Case ID: pa-commw_43/html/0300-01.html
Source: Caselaw Access Project
Author: {"author": "Judge Wilkinson, Jr.,", "license": "Public Domain", "url": "https://static.case.law/"}
Date Created: 2024-08-24T03:29:51.129683

Randall G. Bowers, Petitioner v. Commonwealth of Pennsylvania, Unemployment Compensation Board of Review, Respondent.
    Argued May 10, 1979,
    before Judges Wilkinson, Jr., Blatt and DiSalle, sitting as a panel of three.
    
      
      Antonio D. Pyle, for appellant.
    
      William J. Kennedy, Assistant Attorney General, with him Richard Wagner, Assistant Attorney General, Chief Counsel, and Edward Q. Biester, Jr., Attorney General, for appellee.
    June 8, 1979:
   Opinion by

Judge Wilkinson, Jr.,

Claimant was employed as a laborer and drill press operator. The employer occupies four floors of a building, each floor with approximately 250 square feet and employs 70 employees. Claimant was discharged for spitting on the floor after he had been reprimanded and warned not to do so.

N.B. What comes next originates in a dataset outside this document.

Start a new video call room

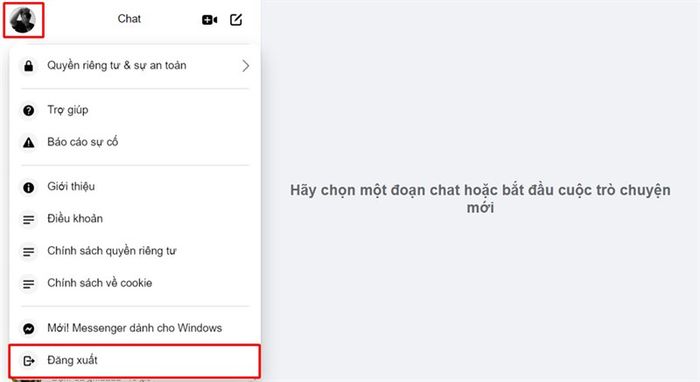click(x=209, y=20)
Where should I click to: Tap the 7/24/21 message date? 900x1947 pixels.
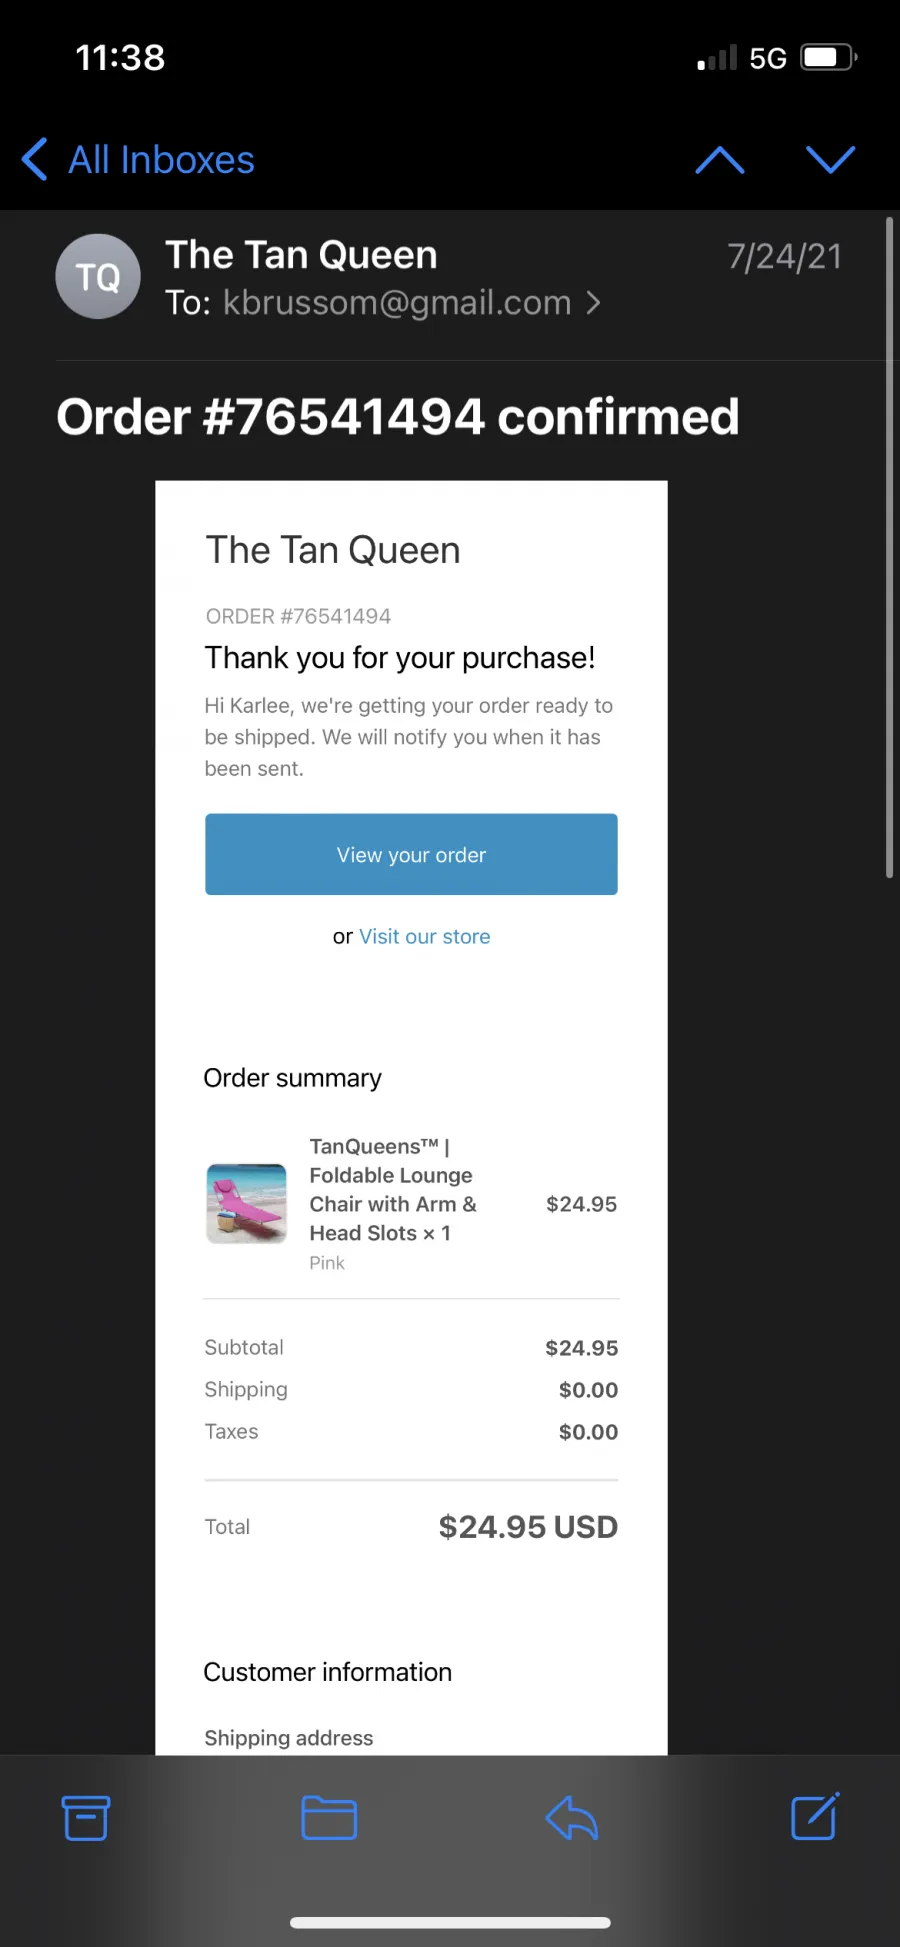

Not surprisingly the Bureau of Employment Security, the referee, and the Unemployment Compensation Board of Review, after a remand hearing, all denied benefits. We affirm.

The claimant presents two arguments. First, since the Company had rules for discipline, and not spitting on the floor was not one of them, it could not be willful misconduct to do so. Such is not the law. Under Kentucky Fried Chicken of Altoona, Inc. v. Unemployment Compensation Board of Review, 10 Pa. Commonwealth Ct. 90, 309 A.2d 165 (1973), one of the criteria for determining whether action of an employee is willful misconduct, quite apart from violation of stated rules, is the disregard of the standards of behavior which an employer can rightfully expect from his employee. See, Roebuck v. Unemployment Compensation Board of Review, 33 Pa. Commonwealth Ct. 491, 382 A.2d 482 (1978). This would be especially true of obviously unsanitary actions, such as spitting, particularly after being instructed not to repeat such a loathsome act.

Claimant’s other argument, that due process required the Unemployment Compensation Board of Review to make additional findings if it has a remand hearing, is equally without merit. The entire record was reviewed and it supported the findings of the referee which were adopted. Such is all that is required.

Accordingly, we will enter the following

Order

And Now, June 8,1979, the order of the Unemployment Compensation Board of Review, Decision No. B-162087, dated July 31, 1978, denying benefits is affirmed.